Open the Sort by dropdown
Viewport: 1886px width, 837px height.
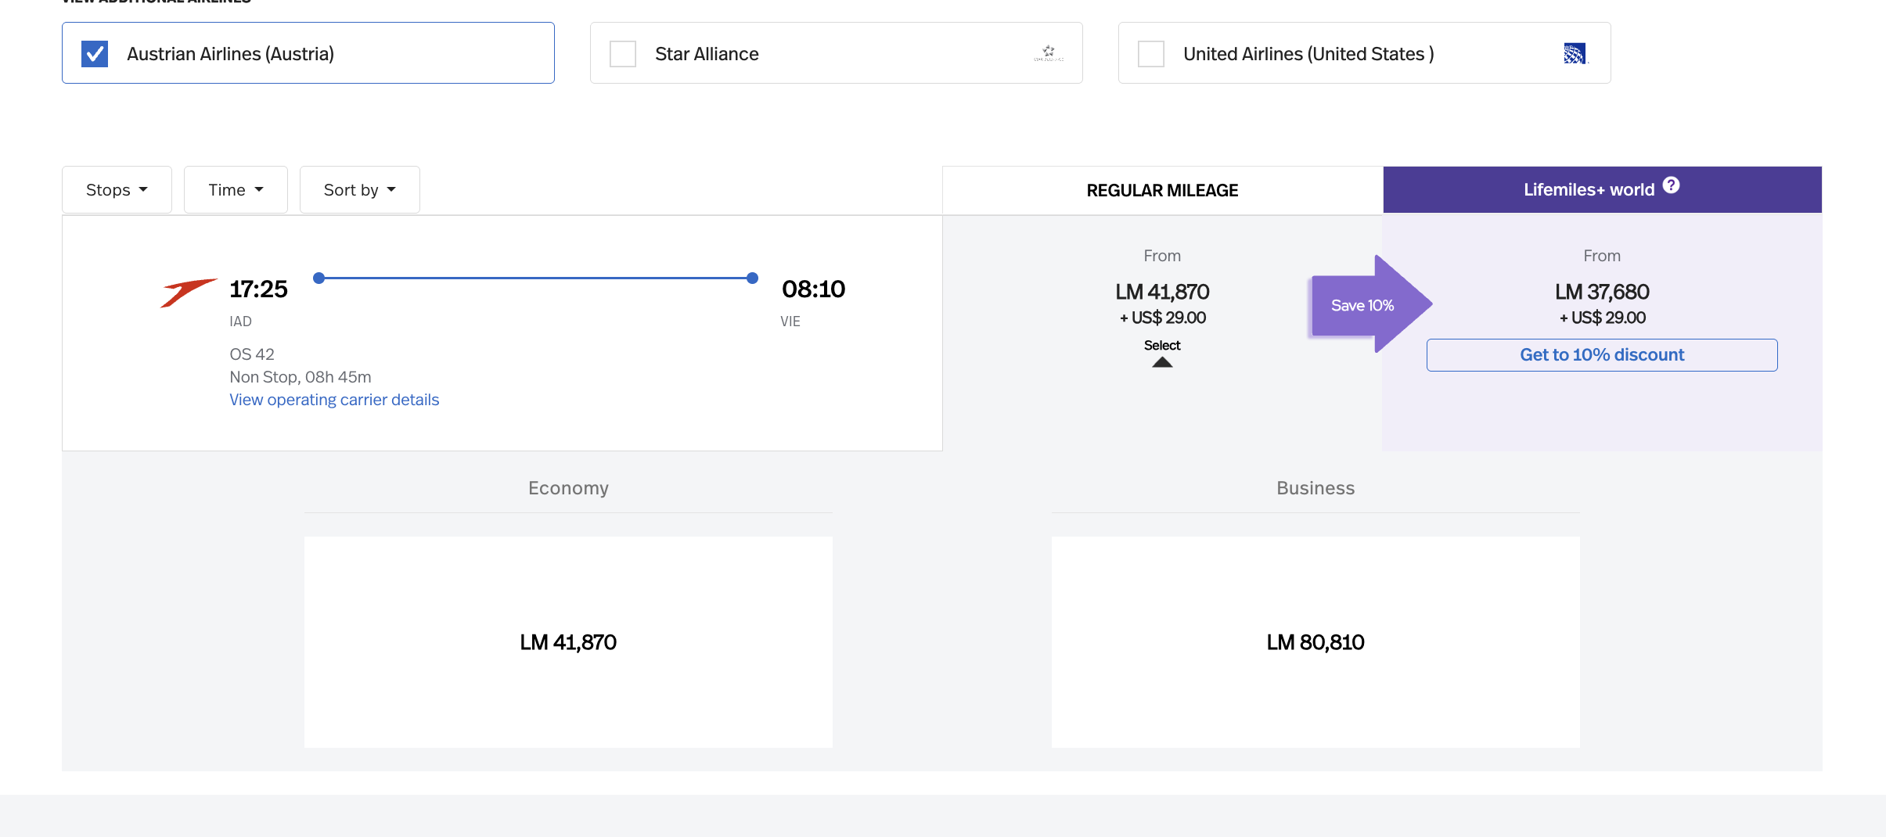click(359, 190)
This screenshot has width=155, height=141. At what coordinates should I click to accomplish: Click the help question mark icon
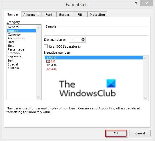point(136,3)
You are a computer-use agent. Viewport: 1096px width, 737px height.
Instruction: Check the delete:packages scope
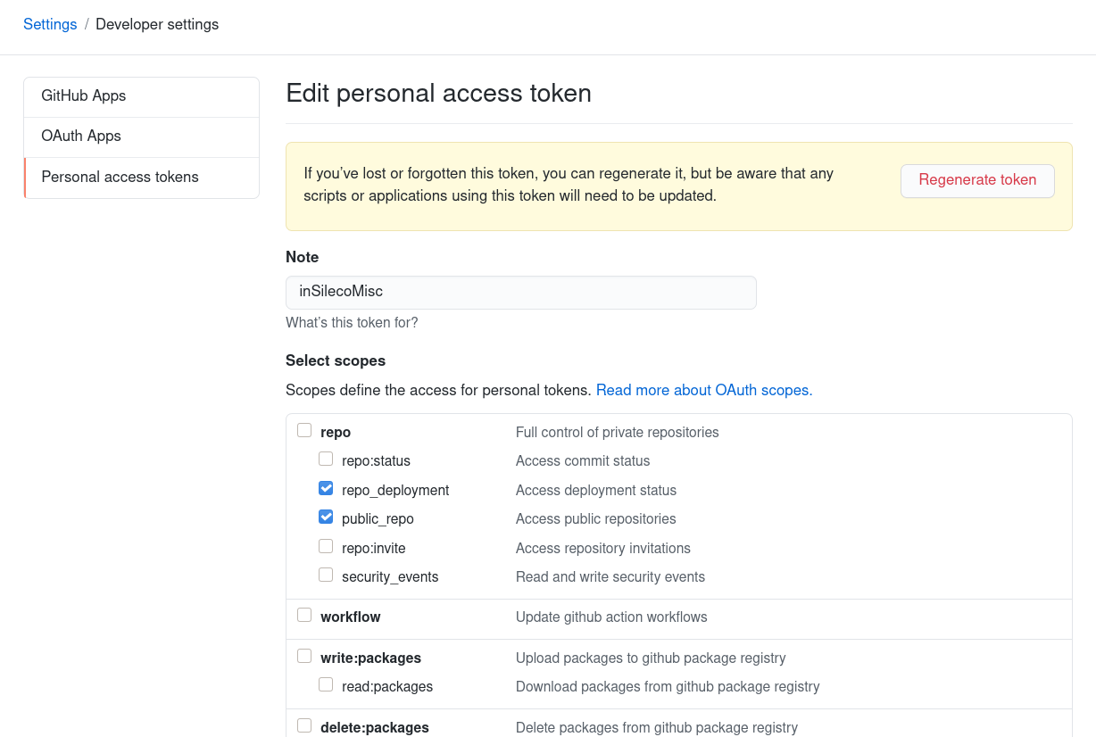304,725
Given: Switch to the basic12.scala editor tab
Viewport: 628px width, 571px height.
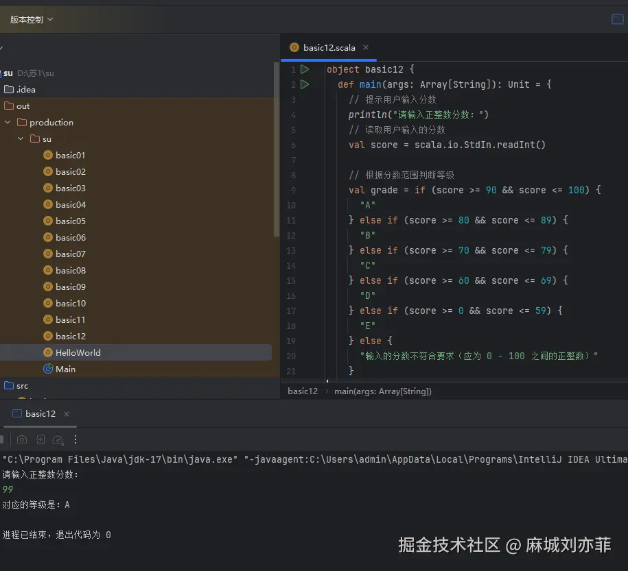Looking at the screenshot, I should point(328,47).
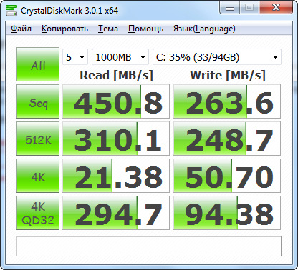The width and height of the screenshot is (298, 270).
Task: Click the empty comment text field at the bottom
Action: [149, 246]
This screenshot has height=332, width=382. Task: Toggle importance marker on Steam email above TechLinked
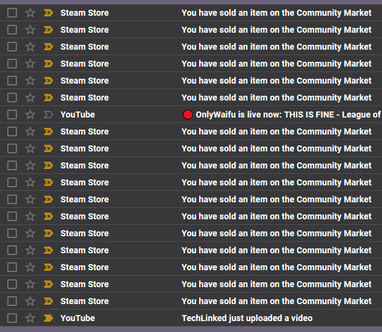(x=48, y=301)
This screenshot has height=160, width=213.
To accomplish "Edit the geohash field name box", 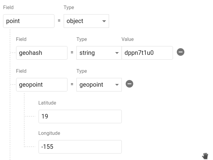I will [x=42, y=53].
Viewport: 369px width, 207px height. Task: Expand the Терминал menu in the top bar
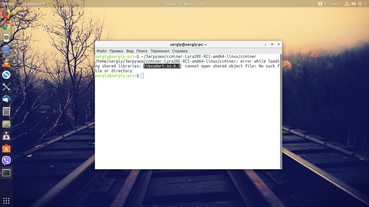[x=32, y=4]
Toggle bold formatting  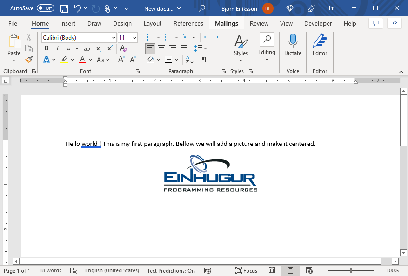pyautogui.click(x=46, y=48)
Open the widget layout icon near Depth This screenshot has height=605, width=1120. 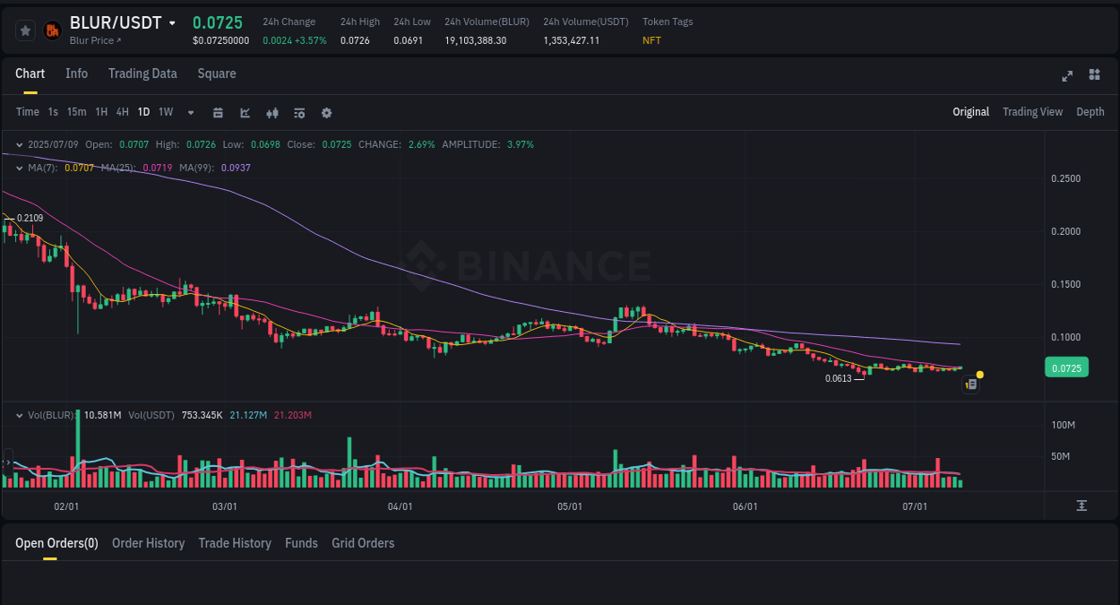tap(1094, 75)
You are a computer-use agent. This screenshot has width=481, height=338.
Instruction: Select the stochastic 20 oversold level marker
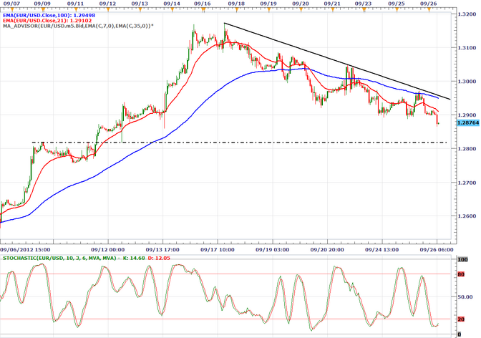[x=462, y=319]
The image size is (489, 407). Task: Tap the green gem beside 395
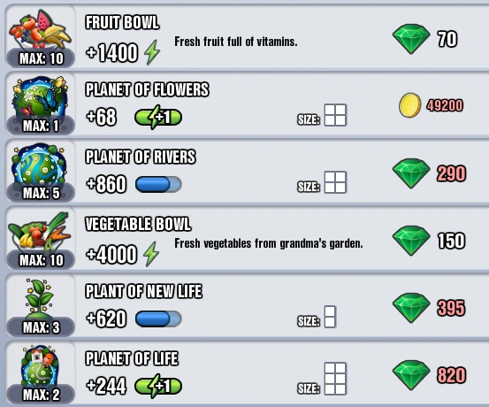[411, 308]
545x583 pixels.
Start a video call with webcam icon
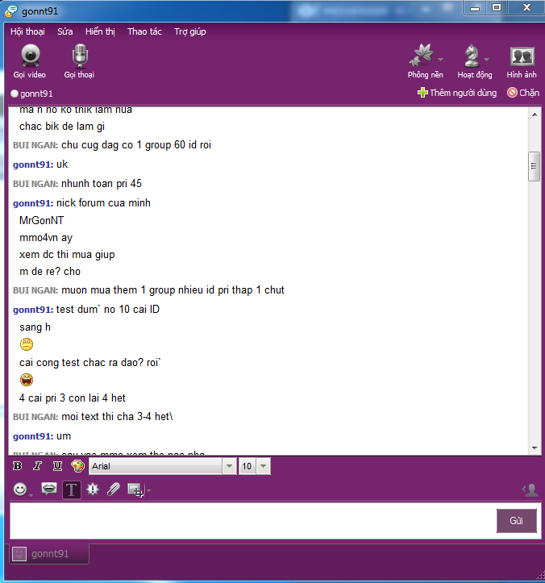pyautogui.click(x=30, y=61)
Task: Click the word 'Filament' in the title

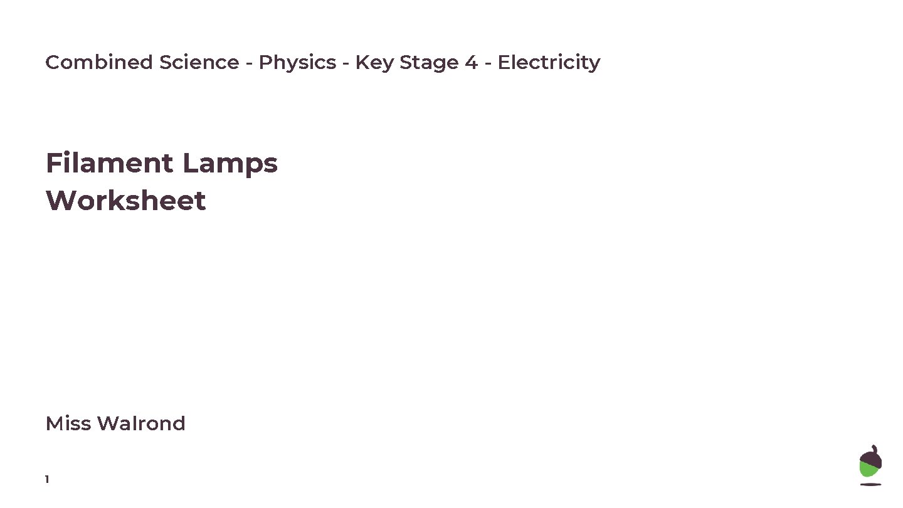Action: (x=109, y=164)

§ EXERCISE REQUIREMENTS
Which lines in the records contain the word "agent"? Copy each one.

§ SOLUTION FOR THIS PROBLEM
You are a computer-use agent. Viewport: 1096px width, 737px height.
You are a computer-use agent. This screenshot has width=481, height=338.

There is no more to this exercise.